We moved south to get away from something, sure. I’m not sure what we were looking for, was it solace in the water? Bill says it’s contaminated, the shoreline. He’s seen folk in high-vis doing tests, collecting samples. I’ve seen them too but never tell him. There used to be some kind of plant nearby, perhaps a rig; you can see its skeletal remains jutting out to sea on clear days, if you walk far enough west. The ghosts of a former infrastructure. I took loads of photos when I first saw it, I wanted to write a blog for this environmental organisation. I wanted to get paid for ranting about the surprising petro-landscapes of the south. I loved the way the sea stars and lush, cola-coloured kelp just clung to the rusted bars. Politically, things went sour that month and it wasn’t a good time for complaining about oil; I ended up writing on the specific variety of pink thrift that springs up hardily around our cottage. It was some cutesy piece for a gardening website where everything was written for ‘Mums’ specifically. They wanted you to send them an ‘everyday headshot’. You had to mention ‘your kids’ and make offhand remarks about a ‘work-life balance’.
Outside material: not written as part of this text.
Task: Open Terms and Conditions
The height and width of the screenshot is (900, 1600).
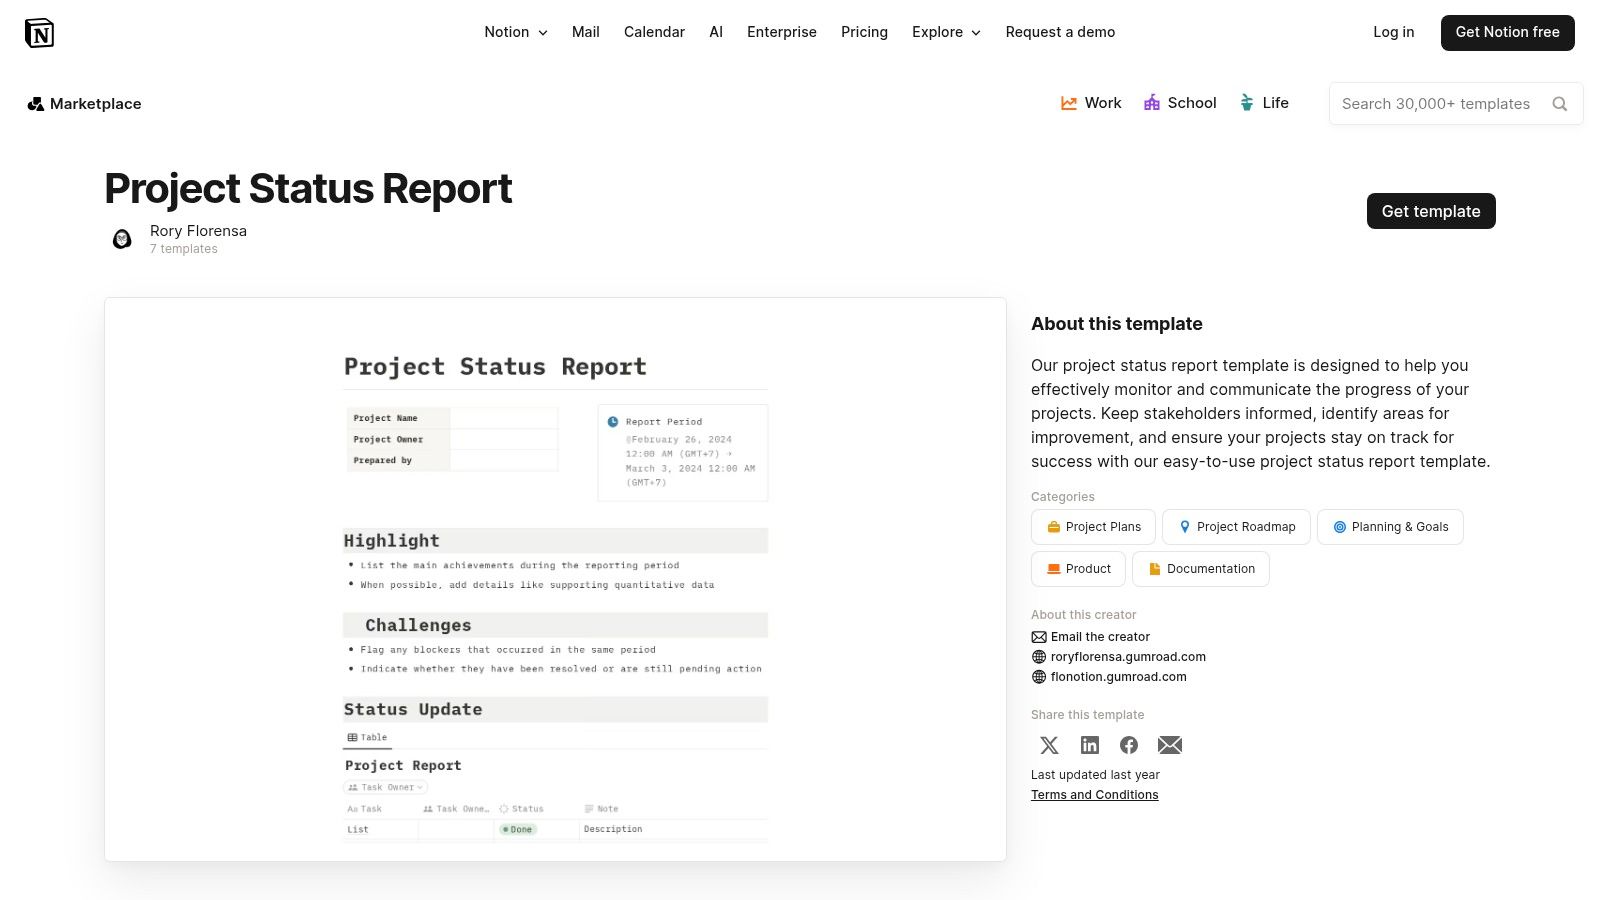Action: point(1094,794)
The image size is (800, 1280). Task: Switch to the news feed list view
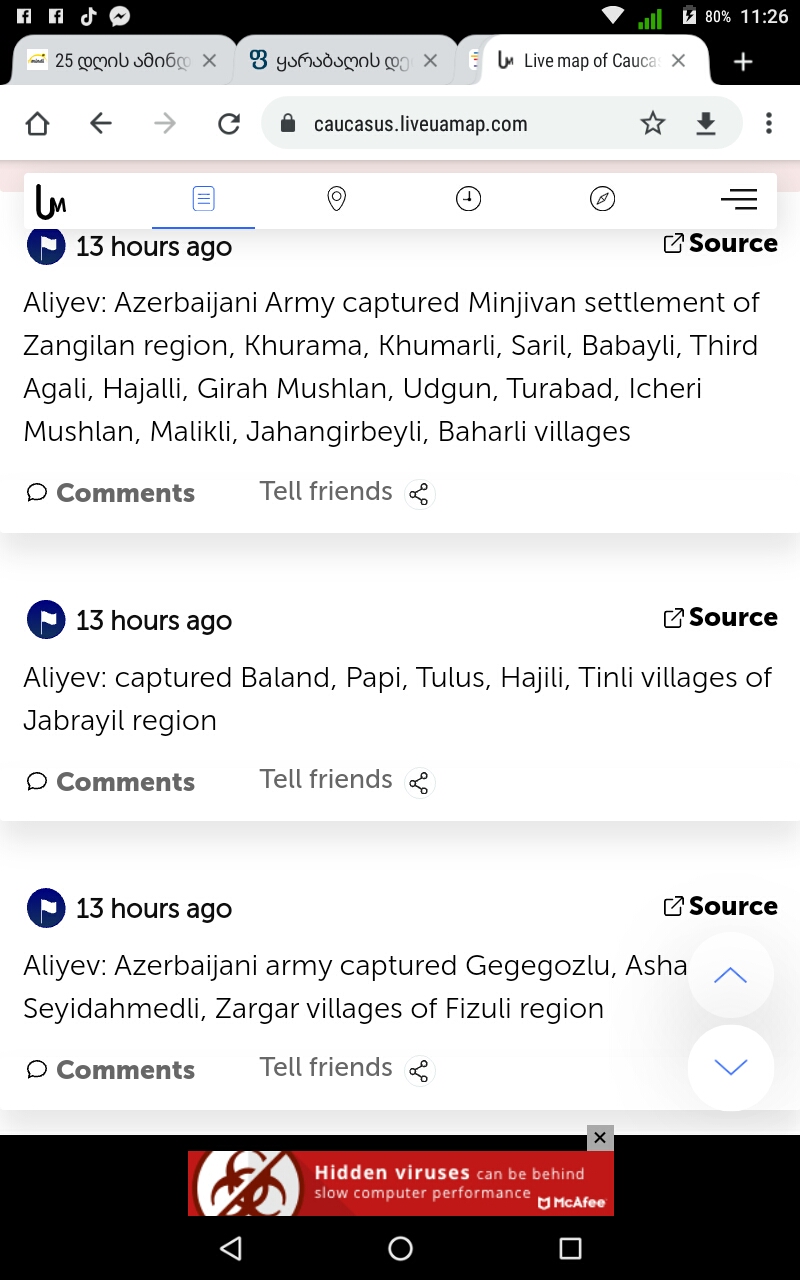pyautogui.click(x=203, y=199)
I took my coil out months ago. I wanted to leave things to chance. Something he doesn’t know.

Bill and I have been painting the living room, a stark shade of yellow. He was so sceptical, humming and hawing in the B&Q we’d driven two hours to get to. I had printed off all these articles about how yellow increased happiness, how it set off your serotonin receptors, how it had served in this or that film set, how it could soften your lighting, your heart. The first thing Bill did when we left B&Q with the heavy pots of paint was spit, groggily, onto the concrete. He’d had a particularly bad cold but wouldn’t admit it. A woman was passing into the store with her daughter in arm, and looked at both of us in disdain. Not that Bill noticed. He was distracted by the task at hand. His spit swirled with luminous green, on the surface of the car park. It had landed perfectly, ridiculously, on a blue bottle cap. It looked like the fucking Earth.
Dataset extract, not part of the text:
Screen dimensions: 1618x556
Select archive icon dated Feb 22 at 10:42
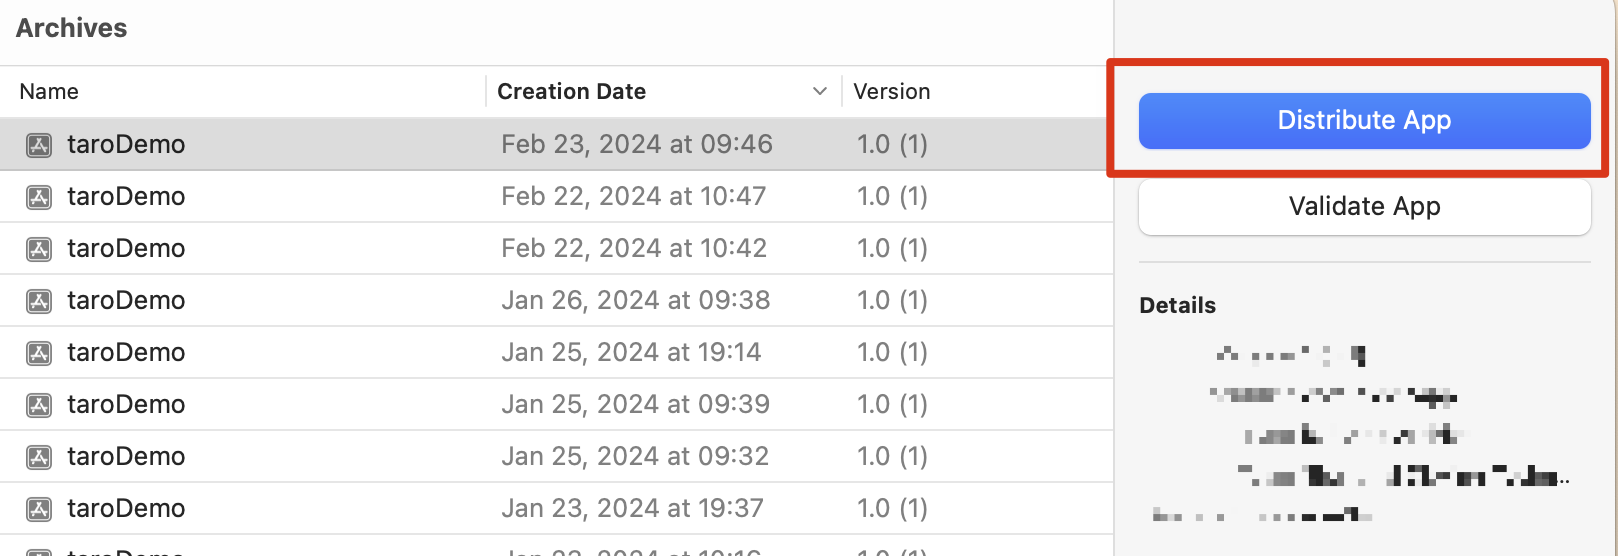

Sometimes I wish I could really look into what’s happening, what’s to come. I’d be a much better freelancer, I’d predict and inform and connect. The old woman in the cafe says there used to be whooper swans, smews and teal. She has this whole list of beautiful birds she reels from. I see her once a week, sipping her Earl Grey tea on Friday afternoons — the only day I allow myself the luxury of hiding out here instead of the damp cottage, reading. I read whatever’s on the shelf of the cafe, trashy romances and natural history; I never finish the book I pick up, never ask to take it away with me. Borrowing seems too committal. The old woman says the land is dying; sometimes she is more specific. She remarks on my tardiness, remembers the days when girls dressed smart. I find it remarkable she still refers to me as ‘girl’, hasn’t noticed the streaks of silver in my hair, increasing day by day. Of course she is immaculate, a figure lifted straight from a 1950s knitwear catalogue. 

My blood still comes, out of the blue in the night like a miracle. I lay awake listening to  gushing rain.

The living room is finished, smelling fresh. I have drafted my piece about losing the birds, quoting Ms Earl Grey for good measure. Bill says I’ll struggle to find anywhere to send it. Nobody wants to hear about extinction, he says. Especially from someone so obviously immortal. He winks and I try to comprehend. Everyone is willing me into the present, but I can see the longview now and it is not bright, it is not yellow. The yellow won’t hide the cracks from the damp; the alkaline, unpleasant smell leaking out from the soil beneath us. The men in high-vis taking samples wear yellow. When I stand on the edge of the shore with hail in my eyes, their yellow mixes up with the yellow of boats and lights of distant harbours. When I look out to sea I don’t know what I’m seeing. The tide gets closer to the cottage each day. Soon there’ll be water at the door. 

Bill might find a solution, build a wall. I am not so sure he can solve this. He asks why my eyes are stung red and raw each night and I blame the weather. He runs his fingers along my spine and tastes the future inside me, bruises me like a fruit he can’t quite eat. In the morning I wake up and stare at the yellow, remembering.